__Exercise goal__: Among the records, find the lines that hold the string "GANDACUAN" and return them.

(Source information begins)

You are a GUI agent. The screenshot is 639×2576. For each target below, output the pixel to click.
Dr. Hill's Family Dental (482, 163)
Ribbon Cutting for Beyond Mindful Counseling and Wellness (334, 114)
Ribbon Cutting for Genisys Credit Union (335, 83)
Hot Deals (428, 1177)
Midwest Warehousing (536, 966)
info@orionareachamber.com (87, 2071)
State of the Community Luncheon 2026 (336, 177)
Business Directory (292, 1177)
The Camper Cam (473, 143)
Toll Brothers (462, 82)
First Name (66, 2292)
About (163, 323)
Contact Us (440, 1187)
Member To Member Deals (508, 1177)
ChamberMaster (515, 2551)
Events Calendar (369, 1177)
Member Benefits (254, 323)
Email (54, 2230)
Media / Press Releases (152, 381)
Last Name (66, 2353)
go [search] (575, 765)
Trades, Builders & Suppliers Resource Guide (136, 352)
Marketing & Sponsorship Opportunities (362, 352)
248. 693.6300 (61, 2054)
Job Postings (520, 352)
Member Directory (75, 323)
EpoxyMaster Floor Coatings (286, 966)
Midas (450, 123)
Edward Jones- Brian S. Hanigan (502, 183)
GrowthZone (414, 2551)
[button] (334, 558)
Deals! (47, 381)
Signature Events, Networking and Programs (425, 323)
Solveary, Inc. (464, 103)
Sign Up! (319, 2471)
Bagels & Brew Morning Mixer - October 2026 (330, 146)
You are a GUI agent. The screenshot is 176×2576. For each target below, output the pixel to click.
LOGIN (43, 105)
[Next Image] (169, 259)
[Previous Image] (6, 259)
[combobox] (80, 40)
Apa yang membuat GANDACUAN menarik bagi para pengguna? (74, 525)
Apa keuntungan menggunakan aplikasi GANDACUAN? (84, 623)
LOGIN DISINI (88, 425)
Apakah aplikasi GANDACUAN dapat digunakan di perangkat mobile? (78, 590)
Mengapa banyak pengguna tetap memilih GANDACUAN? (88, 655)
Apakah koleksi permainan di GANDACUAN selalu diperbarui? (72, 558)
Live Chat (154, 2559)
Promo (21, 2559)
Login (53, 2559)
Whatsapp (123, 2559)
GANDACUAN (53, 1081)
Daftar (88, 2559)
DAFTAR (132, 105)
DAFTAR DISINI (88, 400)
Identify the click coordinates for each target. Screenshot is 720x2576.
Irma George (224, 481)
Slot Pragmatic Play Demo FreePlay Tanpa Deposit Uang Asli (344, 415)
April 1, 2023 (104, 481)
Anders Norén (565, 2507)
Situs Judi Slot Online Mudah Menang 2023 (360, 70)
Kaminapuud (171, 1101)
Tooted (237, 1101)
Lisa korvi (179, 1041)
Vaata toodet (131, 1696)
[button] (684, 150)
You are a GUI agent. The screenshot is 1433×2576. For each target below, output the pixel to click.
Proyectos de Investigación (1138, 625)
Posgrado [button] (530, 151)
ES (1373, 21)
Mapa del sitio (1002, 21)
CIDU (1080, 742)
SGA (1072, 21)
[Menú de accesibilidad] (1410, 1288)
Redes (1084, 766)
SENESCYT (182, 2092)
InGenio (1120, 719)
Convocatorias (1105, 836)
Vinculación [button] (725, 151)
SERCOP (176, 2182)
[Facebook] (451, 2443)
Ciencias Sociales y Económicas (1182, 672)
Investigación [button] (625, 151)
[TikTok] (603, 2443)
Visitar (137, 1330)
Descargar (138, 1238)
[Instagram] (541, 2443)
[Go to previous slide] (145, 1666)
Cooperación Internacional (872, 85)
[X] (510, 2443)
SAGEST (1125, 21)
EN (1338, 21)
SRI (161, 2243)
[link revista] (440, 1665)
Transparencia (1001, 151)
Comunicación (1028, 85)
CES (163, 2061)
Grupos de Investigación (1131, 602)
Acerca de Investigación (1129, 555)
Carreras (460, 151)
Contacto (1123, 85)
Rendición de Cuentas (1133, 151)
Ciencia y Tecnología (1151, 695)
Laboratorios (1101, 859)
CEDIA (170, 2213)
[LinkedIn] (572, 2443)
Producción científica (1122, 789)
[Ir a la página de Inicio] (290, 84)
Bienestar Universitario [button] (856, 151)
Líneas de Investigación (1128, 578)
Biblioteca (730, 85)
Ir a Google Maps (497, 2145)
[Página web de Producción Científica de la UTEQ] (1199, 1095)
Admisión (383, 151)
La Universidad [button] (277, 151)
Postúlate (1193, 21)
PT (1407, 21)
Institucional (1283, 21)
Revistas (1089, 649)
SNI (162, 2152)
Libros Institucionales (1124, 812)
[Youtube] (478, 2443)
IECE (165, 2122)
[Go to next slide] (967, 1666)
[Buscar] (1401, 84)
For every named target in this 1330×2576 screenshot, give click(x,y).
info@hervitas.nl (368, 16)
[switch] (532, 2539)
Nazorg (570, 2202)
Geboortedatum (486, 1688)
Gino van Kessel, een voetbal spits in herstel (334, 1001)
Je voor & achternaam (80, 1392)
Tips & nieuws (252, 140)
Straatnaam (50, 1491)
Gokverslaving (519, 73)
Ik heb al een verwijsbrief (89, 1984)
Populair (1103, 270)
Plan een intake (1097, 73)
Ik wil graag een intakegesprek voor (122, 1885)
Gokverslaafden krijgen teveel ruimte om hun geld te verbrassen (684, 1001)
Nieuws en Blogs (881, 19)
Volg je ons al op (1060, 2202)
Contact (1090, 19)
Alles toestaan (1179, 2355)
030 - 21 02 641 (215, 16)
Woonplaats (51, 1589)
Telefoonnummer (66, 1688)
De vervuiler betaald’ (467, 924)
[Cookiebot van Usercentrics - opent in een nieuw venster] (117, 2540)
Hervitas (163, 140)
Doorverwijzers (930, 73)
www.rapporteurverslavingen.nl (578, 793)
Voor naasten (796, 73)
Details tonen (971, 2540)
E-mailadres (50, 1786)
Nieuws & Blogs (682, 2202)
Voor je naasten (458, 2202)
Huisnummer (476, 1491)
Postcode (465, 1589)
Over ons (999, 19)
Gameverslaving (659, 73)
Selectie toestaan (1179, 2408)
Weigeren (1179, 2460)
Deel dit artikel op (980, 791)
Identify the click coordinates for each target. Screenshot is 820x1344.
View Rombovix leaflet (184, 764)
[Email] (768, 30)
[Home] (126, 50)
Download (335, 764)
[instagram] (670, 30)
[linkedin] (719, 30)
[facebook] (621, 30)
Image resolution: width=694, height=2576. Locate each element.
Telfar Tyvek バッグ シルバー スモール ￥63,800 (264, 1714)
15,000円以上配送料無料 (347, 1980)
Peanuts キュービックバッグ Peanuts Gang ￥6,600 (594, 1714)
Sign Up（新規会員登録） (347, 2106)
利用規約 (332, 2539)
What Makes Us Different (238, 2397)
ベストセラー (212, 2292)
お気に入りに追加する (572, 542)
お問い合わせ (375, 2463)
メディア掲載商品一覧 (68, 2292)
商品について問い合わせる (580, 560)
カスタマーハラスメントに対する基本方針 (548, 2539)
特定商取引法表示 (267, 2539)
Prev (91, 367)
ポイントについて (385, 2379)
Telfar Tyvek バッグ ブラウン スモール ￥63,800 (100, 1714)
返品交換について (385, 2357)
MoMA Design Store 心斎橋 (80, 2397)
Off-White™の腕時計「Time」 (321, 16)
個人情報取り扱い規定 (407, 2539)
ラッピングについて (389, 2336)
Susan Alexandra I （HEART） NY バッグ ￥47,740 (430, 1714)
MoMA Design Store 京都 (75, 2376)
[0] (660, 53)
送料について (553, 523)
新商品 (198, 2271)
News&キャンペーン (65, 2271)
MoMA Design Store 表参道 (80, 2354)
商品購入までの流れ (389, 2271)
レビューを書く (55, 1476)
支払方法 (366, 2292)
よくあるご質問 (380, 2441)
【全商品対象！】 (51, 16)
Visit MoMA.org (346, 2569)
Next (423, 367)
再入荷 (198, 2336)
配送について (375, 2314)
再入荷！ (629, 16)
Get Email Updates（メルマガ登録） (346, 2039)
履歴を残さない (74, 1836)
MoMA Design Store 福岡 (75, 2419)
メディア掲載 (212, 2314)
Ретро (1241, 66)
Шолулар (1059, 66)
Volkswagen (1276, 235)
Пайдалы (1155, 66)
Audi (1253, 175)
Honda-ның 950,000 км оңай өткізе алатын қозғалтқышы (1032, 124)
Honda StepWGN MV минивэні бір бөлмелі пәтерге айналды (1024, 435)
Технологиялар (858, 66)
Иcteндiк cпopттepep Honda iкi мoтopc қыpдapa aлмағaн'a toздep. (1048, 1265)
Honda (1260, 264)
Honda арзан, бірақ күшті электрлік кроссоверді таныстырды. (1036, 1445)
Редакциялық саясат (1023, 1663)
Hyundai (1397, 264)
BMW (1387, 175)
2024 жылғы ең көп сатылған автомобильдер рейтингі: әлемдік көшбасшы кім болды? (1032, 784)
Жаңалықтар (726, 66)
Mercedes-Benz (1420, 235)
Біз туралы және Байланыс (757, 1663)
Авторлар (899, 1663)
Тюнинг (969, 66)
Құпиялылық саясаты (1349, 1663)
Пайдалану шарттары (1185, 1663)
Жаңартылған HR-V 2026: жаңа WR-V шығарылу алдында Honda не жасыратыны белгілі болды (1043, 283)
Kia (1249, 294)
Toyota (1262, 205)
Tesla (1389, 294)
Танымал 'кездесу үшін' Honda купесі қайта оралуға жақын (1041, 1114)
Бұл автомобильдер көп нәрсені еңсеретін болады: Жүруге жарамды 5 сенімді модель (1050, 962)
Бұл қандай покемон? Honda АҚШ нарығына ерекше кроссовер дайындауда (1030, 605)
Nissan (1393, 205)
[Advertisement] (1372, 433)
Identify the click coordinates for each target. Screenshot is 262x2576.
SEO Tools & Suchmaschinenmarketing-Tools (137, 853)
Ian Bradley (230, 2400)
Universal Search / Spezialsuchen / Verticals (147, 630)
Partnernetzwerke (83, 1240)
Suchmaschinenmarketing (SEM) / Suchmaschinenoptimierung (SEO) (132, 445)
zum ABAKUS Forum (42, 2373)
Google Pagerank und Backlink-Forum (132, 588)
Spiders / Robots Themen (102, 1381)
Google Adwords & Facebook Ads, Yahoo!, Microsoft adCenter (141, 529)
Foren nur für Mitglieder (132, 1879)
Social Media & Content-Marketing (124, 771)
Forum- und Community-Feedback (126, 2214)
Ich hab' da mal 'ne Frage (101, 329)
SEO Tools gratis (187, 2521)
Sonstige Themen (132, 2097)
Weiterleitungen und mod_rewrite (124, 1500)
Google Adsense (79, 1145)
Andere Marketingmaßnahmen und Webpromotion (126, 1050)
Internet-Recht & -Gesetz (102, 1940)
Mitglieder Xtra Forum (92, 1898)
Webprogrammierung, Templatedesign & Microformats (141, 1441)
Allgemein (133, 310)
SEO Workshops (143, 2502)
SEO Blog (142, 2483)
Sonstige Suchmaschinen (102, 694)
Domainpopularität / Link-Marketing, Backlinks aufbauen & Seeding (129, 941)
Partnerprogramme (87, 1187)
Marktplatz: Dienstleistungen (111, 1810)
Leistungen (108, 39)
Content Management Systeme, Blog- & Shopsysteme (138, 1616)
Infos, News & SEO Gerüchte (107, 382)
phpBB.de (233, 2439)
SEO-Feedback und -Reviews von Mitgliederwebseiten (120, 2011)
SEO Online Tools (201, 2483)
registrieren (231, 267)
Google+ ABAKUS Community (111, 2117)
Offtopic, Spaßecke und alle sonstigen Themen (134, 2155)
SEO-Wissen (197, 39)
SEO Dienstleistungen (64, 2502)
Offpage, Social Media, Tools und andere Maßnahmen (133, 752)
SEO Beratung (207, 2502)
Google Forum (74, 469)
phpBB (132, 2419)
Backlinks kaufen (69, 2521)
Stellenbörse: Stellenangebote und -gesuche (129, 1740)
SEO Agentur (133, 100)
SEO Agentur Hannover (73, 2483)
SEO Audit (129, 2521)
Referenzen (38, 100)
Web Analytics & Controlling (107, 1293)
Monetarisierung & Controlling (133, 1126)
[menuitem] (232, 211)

(Source information ends)

__Output for this task__:
Apa yang membuat GANDACUAN menarik bagi para pengguna? (74, 525)
Apa keuntungan menggunakan aplikasi GANDACUAN? (84, 623)
Apakah aplikasi GANDACUAN dapat digunakan di perangkat mobile? (78, 590)
Mengapa banyak pengguna tetap memilih GANDACUAN? (88, 655)
Apakah koleksi permainan di GANDACUAN selalu diperbarui? (72, 558)
GANDACUAN (53, 1081)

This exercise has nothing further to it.